Stored data –
------------------------------------------------------------------------

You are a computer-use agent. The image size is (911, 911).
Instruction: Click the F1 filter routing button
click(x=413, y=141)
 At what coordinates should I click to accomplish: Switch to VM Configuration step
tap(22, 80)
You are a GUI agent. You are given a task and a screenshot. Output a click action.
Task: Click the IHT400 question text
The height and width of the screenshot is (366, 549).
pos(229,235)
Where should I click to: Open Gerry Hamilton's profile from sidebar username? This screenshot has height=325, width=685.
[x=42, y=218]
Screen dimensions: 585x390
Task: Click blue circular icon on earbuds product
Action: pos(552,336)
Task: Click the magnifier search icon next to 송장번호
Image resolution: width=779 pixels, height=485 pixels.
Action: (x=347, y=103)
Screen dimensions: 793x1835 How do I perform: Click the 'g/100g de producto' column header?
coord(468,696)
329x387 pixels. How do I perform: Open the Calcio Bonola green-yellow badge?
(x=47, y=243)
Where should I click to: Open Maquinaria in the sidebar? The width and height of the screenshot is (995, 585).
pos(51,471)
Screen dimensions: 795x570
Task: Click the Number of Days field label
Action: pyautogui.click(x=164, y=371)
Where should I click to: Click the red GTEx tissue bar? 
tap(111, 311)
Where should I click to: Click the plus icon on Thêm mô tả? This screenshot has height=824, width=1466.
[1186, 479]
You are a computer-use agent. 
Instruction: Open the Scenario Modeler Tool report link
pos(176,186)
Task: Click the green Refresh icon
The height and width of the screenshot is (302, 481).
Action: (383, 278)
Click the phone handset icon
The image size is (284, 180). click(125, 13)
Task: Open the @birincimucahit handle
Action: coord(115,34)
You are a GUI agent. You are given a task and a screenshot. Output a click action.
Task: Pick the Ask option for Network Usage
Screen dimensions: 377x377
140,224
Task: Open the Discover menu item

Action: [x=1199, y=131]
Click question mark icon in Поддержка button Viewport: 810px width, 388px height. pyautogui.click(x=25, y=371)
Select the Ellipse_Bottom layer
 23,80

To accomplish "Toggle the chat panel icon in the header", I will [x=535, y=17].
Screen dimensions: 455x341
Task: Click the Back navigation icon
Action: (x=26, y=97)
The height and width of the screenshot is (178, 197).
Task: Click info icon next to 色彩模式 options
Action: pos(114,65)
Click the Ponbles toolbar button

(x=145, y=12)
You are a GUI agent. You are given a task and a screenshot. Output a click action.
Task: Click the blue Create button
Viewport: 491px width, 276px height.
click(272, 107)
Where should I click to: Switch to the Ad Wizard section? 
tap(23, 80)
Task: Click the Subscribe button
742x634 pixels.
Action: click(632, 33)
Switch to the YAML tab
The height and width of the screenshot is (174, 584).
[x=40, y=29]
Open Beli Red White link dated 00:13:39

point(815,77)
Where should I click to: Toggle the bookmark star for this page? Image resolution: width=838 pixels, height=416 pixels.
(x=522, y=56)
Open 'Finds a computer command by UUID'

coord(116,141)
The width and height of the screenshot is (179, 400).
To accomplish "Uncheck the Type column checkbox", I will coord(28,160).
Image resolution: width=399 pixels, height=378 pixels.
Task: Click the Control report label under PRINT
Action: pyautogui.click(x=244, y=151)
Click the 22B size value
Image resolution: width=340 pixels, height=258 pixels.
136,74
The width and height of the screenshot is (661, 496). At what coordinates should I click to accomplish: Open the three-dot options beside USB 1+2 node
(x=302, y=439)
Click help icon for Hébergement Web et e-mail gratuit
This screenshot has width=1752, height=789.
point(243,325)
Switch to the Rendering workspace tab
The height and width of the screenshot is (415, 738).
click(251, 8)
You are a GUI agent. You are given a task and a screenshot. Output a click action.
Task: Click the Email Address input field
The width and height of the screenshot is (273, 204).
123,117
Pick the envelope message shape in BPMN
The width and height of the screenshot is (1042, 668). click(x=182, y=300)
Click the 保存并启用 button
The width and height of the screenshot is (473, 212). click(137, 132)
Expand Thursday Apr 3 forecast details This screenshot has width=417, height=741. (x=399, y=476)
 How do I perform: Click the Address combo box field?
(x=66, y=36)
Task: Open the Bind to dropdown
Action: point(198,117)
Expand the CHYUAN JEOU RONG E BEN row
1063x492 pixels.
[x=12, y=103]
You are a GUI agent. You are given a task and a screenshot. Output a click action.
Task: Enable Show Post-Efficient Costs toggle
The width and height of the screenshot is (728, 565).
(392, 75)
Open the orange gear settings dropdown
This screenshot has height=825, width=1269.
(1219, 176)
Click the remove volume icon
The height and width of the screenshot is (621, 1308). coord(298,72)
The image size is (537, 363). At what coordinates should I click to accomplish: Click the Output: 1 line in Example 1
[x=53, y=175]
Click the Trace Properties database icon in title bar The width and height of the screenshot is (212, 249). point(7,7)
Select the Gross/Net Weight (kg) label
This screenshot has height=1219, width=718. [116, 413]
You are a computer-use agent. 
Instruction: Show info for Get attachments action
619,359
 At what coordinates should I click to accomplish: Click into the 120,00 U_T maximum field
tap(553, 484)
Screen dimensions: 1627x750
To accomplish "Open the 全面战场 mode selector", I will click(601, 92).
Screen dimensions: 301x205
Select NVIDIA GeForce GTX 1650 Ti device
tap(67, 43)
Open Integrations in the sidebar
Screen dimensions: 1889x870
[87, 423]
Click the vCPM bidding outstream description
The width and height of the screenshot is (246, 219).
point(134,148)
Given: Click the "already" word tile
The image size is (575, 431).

------------------------------------------------------------------------

INSTRUCTIONS FOR THE TASK –
Find the lines in the entries above where "question" occurs, and copy each of them.

SOLUTION TO THIS EXERCISE –
Task: Click the IHT400 question text
Click question mark icon in Поддержка button Viewport: 810px width, 388px height. pyautogui.click(x=25, y=371)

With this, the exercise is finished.